**Saved data entries:**
═══

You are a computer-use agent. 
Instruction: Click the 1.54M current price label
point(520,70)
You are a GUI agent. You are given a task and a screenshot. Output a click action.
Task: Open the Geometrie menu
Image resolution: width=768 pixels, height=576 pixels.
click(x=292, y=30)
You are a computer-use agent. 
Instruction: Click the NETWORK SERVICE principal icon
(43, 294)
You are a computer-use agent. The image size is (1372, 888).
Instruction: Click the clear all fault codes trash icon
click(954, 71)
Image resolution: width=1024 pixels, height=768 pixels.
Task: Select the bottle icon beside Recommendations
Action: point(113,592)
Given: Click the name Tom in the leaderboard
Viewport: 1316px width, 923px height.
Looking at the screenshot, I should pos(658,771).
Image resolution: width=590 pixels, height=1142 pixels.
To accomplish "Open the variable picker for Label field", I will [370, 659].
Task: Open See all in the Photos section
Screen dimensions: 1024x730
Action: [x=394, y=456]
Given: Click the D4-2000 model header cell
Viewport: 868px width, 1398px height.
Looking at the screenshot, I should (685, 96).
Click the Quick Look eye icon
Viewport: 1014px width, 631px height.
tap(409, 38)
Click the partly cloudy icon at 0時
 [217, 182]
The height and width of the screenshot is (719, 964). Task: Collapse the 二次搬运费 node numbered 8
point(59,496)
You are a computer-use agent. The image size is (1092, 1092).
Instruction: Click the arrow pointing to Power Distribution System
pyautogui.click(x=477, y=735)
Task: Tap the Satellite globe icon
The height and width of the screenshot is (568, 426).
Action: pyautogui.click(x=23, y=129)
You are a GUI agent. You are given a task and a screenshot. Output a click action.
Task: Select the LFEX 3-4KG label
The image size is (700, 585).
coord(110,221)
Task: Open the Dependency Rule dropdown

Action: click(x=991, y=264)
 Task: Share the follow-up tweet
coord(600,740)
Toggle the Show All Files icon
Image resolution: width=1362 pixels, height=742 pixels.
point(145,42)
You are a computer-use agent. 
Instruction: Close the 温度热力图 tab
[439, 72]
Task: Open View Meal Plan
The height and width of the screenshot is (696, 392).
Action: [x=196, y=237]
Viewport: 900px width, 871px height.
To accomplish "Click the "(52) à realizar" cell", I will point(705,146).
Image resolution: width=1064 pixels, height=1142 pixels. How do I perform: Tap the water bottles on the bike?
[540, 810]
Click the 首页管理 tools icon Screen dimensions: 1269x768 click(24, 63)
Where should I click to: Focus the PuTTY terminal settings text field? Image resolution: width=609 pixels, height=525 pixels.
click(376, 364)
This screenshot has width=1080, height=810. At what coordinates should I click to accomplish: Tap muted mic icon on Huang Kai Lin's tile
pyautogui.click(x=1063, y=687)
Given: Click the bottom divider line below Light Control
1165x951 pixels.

═══

**WORK REQUEST:**
Your answer should be the data above, retyped in full and unaltered.

**RESULT:**
You are a computer-use agent. 
Instruction: Click the 1.54M current price label
point(520,70)
You are a GUI agent. You are given a task and a screenshot. Output a click action.
Task: Open the Geometrie menu
Image resolution: width=768 pixels, height=576 pixels.
click(x=292, y=30)
You are a computer-use agent. 
Instruction: Click the NETWORK SERVICE principal icon
(43, 294)
You are a computer-use agent. The image size is (1372, 888).
Instruction: Click the clear all fault codes trash icon
click(954, 71)
Image resolution: width=1024 pixels, height=768 pixels.
Task: Select the bottle icon beside Recommendations
Action: point(113,592)
Given: Click the name Tom in the leaderboard
Viewport: 1316px width, 923px height.
Looking at the screenshot, I should pos(658,771).
Image resolution: width=590 pixels, height=1142 pixels.
To accomplish "Open the variable picker for Label field", I will [370, 659].
Task: Open See all in the Photos section
Screen dimensions: 1024x730
Action: [x=394, y=456]
Given: Click the D4-2000 model header cell
Viewport: 868px width, 1398px height.
Looking at the screenshot, I should (685, 96).
Click the Quick Look eye icon
Viewport: 1014px width, 631px height.
tap(409, 38)
Click the partly cloudy icon at 0時
 [217, 182]
The height and width of the screenshot is (719, 964). Task: Collapse the 二次搬运费 node numbered 8
point(59,496)
You are a computer-use agent. The image size is (1092, 1092).
Instruction: Click the arrow pointing to Power Distribution System
pyautogui.click(x=477, y=735)
Task: Tap the Satellite globe icon
The height and width of the screenshot is (568, 426).
Action: pyautogui.click(x=23, y=129)
You are a GUI agent. You are given a task and a screenshot. Output a click action.
Task: Select the LFEX 3-4KG label
The image size is (700, 585).
coord(110,221)
Task: Open the Dependency Rule dropdown

Action: click(x=991, y=264)
 Task: Share the follow-up tweet
coord(600,740)
Toggle the Show All Files icon
Image resolution: width=1362 pixels, height=742 pixels.
point(145,42)
You are a computer-use agent. 
Instruction: Close the 温度热力图 tab
[439, 72]
Task: Open View Meal Plan
The height and width of the screenshot is (696, 392).
Action: [x=196, y=237]
Viewport: 900px width, 871px height.
To accomplish "Click the "(52) à realizar" cell", I will point(705,146).
Image resolution: width=1064 pixels, height=1142 pixels. How do I perform: Tap the water bottles on the bike?
[540, 810]
Click the 首页管理 tools icon Screen dimensions: 1269x768 click(24, 63)
Where should I click to: Focus the PuTTY terminal settings text field? Image resolution: width=609 pixels, height=525 pixels.
click(376, 364)
This screenshot has width=1080, height=810. At what coordinates should I click to accomplish: Tap muted mic icon on Huang Kai Lin's tile
pyautogui.click(x=1063, y=687)
Given: Click the bottom divider line below Light Control
1165x951 pixels.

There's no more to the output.